Going with professional and experienced caterers may be the wise choice.  Even there, however, there is the risk of a foodborne illness outbreak. A recent story on reported new CDC figures showing that illnesses from reported outbreaks of food poisoning linked to catering outpace those from restaurants or home cooking.  Dana Cole, a CDC researcher quoted in the story, provided data indicating that between 1998 and 2008 there were 833 outbreaks of foodborne illness traced to caterers, causing 29,738 illnesses, 345 hospitalizations, and 4 deaths. Proportionately, the outbreaks from catering are higher than the 22,600 illnesses from 1,546 reported home cooking outbreaks and the 101,907 illnesses from 7,921 outbreaks in restaurants and delis.  In fact, according to Cole, there are 36 illnesses for every outbreak caused by catering compared with 13 illnesses per outbreak from restaurants or home-prepared meals. [9]

A recent paper presented the microbiological and epidemiologic results of a large Clostridium perfringens outbreak in England, in July 2009, occurring simultaneously at two weddings that used the same caterer. The outbreak involved several London locations and required coordination across multiple agencies. A case-control study was carried out to analyze possible associations between the food consumed and becoming ill. Food, environmental, and stool samples were tested for common causative agents, including enterotoxigenic C. perfringens. The clinical presentation and the epidemiologic findings were compatible with C. perfringens food poisoning and C. perfringens enterotoxin was detected in stool samples from two cases.

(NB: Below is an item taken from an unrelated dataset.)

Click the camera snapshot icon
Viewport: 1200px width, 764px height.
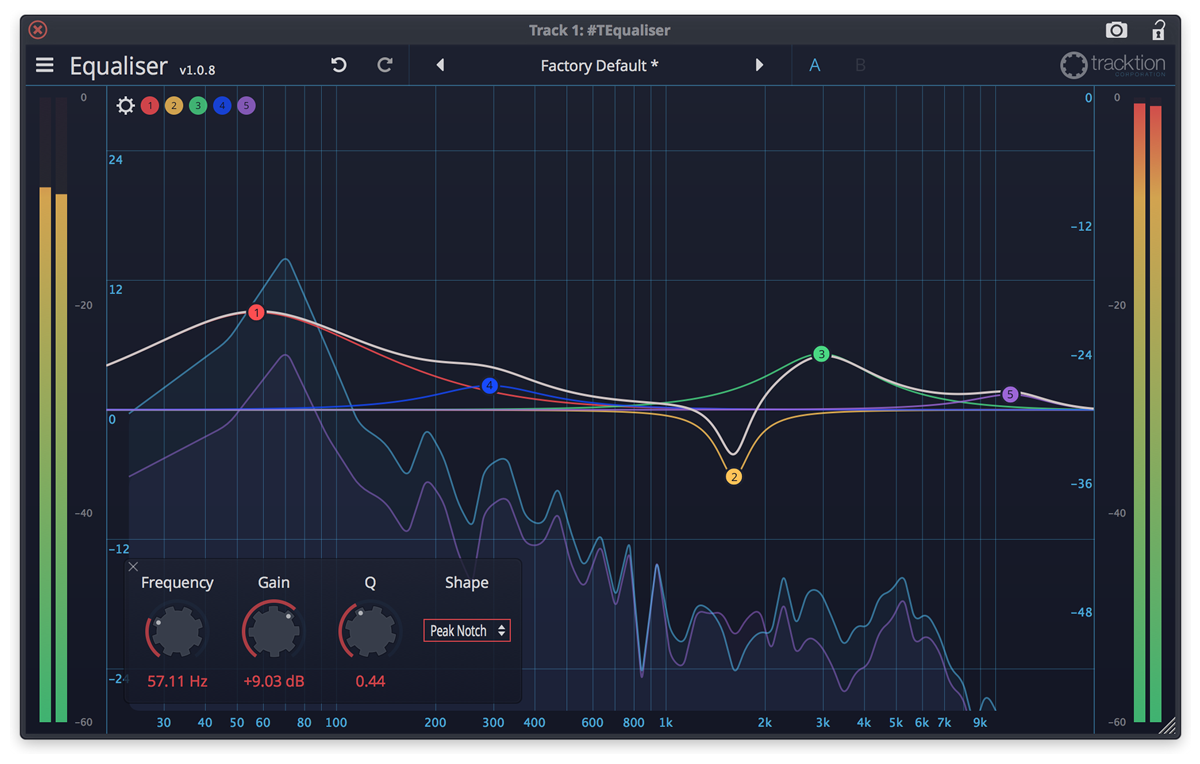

The case-control study found statistically significant associations between becoming ill and eating either a specific chicken or lamb dish prepared by the same food handler of the implicated catering company. [10]

I am pretty confident no one associated with my son’s wedding will read this article before the wedding.  I will inevitably be thinking about it, though, when I grab another canape` from a passing tray.


[1]    “Wedding Bell Blues” is a song written and recorded by Laura Nyro in 1966.  It became a number one hit for The 5th Dimension in 1969, spending three weeks as number one on the U.S. pop singles chart in November, 1969, and subsequently becoming a popular phrase in American culture.

[2]    “Epidemiologic Notes and Reports Update: Salmonella enteritidis Infections and Shell Eggs — United States, 1990”, MMWR, December 21, 1990 / 39(50); 909-912.

[3]    “Epidemiologic Notes and Reports Trichinella spiralis Infection — United States, 1990”, MMWR, February 01, 1991 / 40[4]; 57-60.

[4]    “Outbreaks of Salmonella Serotype Enteritidis Infection Associated with Consumption of Raw Shell Eggs — United States, 1994-1995”, MMWR, August 30, 1996 / 45(34); 737-742.

[5]    “Update: Outbreaks of Cyclosporiasis — United States, 1997”, MMWR, May 30, 1997 / 46(21); 461-462.

[6]    Ho AY, Lopez AS, Eberhart MG, Levenson R, Finkel BS, da Silva AJ, et al. “Outbreak of cyclosporiasis associated with imported raspberries, Philadelphia, Pennsylvania, 2000”,  Emerg Infect Dis, Vol. 8, No. 8, August 2002.

[7]    Jones RC, Reddy V, Kornstein L, Fernandez JR, Stavinsky F, Agasan A, et al. “Salmonella enterica serotype Uganda infection in New York City and Chicago”, Emerg Infect Dis, Vol. 10, No. 9, September 2004.

[8]    OutbreakNet Foodborne Outbreak Online Database, Centers for Disease Control and Prevention, at

[9]    “Caterers dish up more cases of food poisoning”, JoNel Aleccia,, 7/30/2010.

[10]    Eriksen J, Zenner D, Anderson SR, Grant K, Kumar D. “Clostridium perfringens in London, July 2009: two weddings and an outbreak”. Euro Surveill. 2010;15(25):pii=19598.